I had been prescribed Amoxicillin for the UTI and finished the dosing last Monday. Saturday night, guess who pops back up again? At first you try and convince yourself that it isn’t the dread UTI back again, that perhaps Linda accidentally kicked me repeatedly in the groin while I was sleeping, or I dropped a fork into my panties without noticing, and it was gouging my urethra. I checked; no fork. So I went to the emergency drop in Sunday morn where the urine test showed blood and protein and something else (when someone says I have blood in my urine I always miss the rest of the sentence). Since a certain percentage of women who get UTI’s are ones who have repeat performances (me), they make special targeted UTI drugs. I am on Ciprofloxacin. For UTI’s Amoxicillian is like hand grenades, Ciprofloxacin is like carpet bombing. Cipro has a few side effects though – like turning you into a vampire (sun intolerance) and yeast infections. So my doctor told me to pick up Canesten while I was getting my prescription filled. This is where the young blonde female pharmacist comes in.
She wasn’t sure if I should get a yeast infection kit unless I actually had the yeast infection. Then she found out I am already using an anti-fungal cream for this mysterious infection which has resulted in an abscess. So then the question is, How far in am I inserting the cream I am using, and which cream is it? Canesten has one of those LONG insertion applicators I call “Going up the Nile.” I wasn’t going that far back. She thought I was using in on my labia. She started going back in my files and bringing out all the other vaginal insertion products I had used on their medical record system. It was sort of a vaginal version of “This is your life” where I was like, “Oh yeah, I remember that one.” I told her the cream I was using, I put around the urethra too and inside where the abscess was. So then she said, sort of loud, “So you are inserting!”
And I said, “Well a little” and made this open hand gesture angling into my groin, “It’s not like I go up to the elbow or anything.” Anyway, she decided it was enough and if I felt all itchy and yeasty I could come back.

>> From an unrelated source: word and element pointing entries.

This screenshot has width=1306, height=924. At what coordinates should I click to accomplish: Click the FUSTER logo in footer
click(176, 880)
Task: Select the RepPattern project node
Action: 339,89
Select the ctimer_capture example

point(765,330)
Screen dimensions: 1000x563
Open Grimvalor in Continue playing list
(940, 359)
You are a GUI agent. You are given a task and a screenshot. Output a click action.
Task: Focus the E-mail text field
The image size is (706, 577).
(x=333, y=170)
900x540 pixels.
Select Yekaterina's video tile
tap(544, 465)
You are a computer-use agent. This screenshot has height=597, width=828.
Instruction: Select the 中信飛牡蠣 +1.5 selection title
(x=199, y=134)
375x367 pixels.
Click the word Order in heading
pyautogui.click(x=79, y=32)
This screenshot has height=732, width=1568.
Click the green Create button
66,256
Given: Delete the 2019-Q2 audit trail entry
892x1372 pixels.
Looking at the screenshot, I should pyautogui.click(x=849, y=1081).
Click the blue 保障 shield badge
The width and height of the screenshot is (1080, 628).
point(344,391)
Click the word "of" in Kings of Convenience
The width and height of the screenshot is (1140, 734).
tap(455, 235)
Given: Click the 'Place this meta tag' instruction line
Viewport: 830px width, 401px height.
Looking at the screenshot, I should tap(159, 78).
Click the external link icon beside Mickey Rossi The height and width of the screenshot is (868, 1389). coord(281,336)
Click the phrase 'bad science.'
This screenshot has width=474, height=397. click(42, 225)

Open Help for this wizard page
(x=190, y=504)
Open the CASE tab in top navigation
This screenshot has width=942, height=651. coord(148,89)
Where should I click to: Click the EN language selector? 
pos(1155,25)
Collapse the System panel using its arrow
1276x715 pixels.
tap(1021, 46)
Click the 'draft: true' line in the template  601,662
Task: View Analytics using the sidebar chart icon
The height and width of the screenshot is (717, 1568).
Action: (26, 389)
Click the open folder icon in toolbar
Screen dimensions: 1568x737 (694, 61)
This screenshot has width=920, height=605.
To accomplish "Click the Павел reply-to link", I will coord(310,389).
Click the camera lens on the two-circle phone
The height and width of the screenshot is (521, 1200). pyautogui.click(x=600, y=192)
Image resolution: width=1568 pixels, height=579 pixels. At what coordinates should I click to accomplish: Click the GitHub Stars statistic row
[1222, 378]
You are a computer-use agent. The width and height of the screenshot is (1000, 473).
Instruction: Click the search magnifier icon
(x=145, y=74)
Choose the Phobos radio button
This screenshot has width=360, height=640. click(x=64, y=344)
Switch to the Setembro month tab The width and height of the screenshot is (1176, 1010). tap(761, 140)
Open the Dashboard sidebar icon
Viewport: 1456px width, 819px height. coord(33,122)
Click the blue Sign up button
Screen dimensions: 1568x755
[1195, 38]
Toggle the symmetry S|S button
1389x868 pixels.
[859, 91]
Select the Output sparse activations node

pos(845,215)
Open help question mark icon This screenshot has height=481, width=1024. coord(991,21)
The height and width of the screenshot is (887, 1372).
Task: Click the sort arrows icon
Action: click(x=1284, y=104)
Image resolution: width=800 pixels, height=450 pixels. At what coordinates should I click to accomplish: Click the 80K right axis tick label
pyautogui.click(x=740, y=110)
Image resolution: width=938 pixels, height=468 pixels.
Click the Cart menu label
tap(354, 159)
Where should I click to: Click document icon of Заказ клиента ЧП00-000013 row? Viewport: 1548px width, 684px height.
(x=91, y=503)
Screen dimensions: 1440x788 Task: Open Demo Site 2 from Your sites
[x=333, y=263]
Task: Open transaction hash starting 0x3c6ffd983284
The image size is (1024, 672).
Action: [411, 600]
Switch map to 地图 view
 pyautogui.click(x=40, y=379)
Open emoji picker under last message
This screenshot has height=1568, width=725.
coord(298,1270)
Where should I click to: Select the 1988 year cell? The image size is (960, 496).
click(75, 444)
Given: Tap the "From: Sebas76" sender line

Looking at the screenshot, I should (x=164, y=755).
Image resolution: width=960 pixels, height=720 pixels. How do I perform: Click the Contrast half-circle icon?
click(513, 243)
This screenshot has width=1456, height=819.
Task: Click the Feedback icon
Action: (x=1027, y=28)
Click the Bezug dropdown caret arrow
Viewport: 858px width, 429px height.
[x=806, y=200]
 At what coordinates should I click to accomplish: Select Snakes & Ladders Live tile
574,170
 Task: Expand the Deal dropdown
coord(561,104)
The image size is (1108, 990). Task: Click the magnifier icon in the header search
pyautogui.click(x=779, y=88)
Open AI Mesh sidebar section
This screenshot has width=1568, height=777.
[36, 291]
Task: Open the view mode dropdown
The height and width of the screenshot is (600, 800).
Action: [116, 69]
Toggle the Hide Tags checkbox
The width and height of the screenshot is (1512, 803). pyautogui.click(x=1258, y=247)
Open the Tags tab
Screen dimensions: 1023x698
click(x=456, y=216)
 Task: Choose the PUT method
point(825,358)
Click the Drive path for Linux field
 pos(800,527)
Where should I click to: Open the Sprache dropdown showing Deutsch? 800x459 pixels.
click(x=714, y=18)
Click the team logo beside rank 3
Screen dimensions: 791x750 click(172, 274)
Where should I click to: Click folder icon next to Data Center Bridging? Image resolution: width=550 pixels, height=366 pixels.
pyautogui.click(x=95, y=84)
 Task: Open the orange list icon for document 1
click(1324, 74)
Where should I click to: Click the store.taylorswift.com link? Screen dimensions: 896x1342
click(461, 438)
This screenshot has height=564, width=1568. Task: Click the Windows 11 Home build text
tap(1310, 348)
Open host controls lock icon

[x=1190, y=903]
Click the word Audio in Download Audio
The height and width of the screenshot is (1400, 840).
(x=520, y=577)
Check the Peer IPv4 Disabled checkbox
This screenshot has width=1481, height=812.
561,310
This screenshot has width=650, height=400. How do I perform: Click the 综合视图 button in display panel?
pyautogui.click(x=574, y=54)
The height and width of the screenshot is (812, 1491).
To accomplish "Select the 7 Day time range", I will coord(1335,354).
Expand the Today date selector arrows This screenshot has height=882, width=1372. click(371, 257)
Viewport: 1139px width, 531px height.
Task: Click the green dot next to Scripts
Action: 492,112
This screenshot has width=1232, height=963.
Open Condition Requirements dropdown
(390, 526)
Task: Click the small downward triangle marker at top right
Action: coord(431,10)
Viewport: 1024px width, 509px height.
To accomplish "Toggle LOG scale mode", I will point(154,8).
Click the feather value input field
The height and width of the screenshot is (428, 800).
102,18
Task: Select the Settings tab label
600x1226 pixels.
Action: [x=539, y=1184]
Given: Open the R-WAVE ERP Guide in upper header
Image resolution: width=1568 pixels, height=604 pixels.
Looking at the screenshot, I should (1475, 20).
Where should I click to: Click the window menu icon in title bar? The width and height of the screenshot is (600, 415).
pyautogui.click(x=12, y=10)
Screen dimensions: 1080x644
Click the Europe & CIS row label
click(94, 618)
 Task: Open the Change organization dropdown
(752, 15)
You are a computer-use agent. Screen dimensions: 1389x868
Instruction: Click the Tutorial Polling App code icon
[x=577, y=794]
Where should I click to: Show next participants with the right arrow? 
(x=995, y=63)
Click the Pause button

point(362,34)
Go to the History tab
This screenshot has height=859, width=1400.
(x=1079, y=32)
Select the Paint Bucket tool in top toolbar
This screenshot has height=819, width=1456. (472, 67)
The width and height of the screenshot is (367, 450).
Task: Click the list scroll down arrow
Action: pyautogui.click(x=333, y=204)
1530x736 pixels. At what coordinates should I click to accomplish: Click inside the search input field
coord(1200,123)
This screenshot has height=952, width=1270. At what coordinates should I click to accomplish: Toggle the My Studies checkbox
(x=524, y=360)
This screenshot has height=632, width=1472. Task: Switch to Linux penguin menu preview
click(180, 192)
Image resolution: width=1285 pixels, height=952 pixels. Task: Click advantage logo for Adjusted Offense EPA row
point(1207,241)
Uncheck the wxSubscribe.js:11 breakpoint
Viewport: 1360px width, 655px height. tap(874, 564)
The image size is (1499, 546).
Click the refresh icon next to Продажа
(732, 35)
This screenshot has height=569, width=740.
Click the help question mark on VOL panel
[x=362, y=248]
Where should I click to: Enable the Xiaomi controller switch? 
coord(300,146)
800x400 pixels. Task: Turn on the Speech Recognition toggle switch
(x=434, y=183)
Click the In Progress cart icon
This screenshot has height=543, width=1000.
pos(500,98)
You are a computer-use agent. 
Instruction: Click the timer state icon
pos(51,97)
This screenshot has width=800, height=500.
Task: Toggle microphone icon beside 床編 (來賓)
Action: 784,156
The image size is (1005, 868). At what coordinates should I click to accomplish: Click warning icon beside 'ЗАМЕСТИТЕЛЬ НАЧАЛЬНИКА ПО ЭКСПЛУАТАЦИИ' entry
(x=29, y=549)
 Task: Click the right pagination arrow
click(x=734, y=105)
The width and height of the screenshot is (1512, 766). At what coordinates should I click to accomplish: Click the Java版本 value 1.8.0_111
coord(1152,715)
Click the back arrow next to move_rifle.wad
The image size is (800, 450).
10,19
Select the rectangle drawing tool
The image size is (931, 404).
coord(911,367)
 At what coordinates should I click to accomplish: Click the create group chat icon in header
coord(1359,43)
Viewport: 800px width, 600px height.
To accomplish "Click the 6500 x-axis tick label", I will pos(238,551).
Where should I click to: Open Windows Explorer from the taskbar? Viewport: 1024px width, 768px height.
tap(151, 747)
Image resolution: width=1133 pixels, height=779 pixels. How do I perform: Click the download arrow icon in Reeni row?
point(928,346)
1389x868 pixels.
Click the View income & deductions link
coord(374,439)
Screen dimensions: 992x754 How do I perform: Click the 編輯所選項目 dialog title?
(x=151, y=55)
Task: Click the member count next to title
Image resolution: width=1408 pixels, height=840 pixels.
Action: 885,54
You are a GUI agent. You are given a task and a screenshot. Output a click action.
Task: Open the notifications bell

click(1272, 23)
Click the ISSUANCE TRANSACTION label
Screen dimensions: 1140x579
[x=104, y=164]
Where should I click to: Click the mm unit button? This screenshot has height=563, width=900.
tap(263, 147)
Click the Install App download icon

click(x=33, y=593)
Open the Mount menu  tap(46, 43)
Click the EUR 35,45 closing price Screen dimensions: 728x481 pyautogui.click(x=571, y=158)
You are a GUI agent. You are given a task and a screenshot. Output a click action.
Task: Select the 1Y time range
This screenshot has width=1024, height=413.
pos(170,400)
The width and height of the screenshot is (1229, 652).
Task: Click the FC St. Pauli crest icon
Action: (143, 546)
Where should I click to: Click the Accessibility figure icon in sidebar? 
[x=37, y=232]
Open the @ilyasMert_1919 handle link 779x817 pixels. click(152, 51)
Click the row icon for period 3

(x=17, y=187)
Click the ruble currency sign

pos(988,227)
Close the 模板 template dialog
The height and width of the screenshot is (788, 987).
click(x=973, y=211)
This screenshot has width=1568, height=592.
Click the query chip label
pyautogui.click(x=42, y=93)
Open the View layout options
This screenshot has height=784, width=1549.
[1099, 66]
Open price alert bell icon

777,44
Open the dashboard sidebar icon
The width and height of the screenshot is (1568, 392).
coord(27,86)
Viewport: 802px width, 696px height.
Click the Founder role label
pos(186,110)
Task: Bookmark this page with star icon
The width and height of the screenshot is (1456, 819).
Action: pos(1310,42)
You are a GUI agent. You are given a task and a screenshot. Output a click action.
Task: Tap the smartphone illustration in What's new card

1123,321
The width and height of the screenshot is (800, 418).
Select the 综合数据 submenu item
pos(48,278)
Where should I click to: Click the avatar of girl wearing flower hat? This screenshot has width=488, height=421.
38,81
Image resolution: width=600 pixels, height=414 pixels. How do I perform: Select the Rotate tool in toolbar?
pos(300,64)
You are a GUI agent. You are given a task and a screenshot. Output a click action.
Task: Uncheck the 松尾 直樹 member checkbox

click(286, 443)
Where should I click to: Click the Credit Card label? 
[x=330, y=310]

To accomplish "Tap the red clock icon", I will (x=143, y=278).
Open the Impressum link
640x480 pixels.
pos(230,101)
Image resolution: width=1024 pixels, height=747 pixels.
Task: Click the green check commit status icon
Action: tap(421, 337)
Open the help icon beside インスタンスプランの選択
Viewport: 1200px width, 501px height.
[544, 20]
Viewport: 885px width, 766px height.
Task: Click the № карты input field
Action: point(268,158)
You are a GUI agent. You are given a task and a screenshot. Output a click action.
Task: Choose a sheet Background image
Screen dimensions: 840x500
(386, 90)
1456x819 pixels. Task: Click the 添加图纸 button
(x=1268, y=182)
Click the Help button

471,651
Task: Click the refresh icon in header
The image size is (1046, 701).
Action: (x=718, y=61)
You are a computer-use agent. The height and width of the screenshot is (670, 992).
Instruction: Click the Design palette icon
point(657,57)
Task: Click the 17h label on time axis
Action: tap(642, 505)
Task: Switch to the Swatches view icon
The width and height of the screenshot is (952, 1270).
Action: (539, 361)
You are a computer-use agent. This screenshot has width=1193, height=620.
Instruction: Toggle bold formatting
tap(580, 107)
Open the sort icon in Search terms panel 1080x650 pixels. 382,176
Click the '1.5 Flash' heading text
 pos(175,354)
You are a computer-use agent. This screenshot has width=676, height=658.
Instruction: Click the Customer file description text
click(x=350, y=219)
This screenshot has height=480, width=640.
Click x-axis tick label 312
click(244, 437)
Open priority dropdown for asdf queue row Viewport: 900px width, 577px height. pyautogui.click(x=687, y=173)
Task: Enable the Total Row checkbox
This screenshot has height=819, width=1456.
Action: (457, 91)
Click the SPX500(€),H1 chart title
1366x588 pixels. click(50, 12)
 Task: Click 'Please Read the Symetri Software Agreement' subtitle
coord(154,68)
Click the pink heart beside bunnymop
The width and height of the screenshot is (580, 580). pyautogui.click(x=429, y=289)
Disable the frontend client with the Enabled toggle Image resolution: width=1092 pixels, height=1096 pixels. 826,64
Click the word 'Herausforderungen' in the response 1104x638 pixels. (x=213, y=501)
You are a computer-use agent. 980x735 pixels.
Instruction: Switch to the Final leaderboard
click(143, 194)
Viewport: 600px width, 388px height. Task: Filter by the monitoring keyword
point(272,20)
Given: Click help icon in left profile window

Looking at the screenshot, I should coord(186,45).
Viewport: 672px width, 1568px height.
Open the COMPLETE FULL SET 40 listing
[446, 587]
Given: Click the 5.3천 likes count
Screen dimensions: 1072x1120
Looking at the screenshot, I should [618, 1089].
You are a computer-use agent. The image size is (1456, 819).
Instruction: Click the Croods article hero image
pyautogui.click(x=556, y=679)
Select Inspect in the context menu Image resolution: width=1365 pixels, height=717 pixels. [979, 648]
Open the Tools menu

Five minutes later the guy who was in line behind me to talk to the pharmacist catches up with me and wants my phone number. I mean REALLY wants my phone number. He was here to get pain med, he’s in his 20’s and he had been in a coma after a truck accident but other than big old scars, he is fine now. Tells me, that the first thing he wanted to do after waking up from the coma was pee for himself. Or as he put it, “I wanted to hold my penis.” Help yourself dude. Not the most subtle chat up lines before asking for a phone number though. Come to think of it, this is the second guy who was in a coma who has come on really strong to me (Also the second one to start calling me “babe” after about 60 seconds). I must “the type” for coma guys. Either that or he overheard me and thinks that girls who talk about “full vaginal insertion” must be impressed by penis stories.
Oh God, I am getting this whole sexual fantasy role play, “This time you be the pharmacist” thing in my head now. Anyway, it was no go on the phone number so he begged me to give him his. Fine. After being turned down four times for getting my number, do you really think I am going to treasure yours? “Here you go, babe.” he says and hands it over.
You would think that a woman in a wheelchair holding a box for yeast infection treatment would put some guys off: guess not.
That's it; drug taken, sunlight avoided, UTI going away (bomb that sucker, nothing like the smell of scorched UTI in the morning).
Thanks to Tornwordo over at Sticky Crows for inspiring my to expose all after reading his post (aptly named) Anal Update.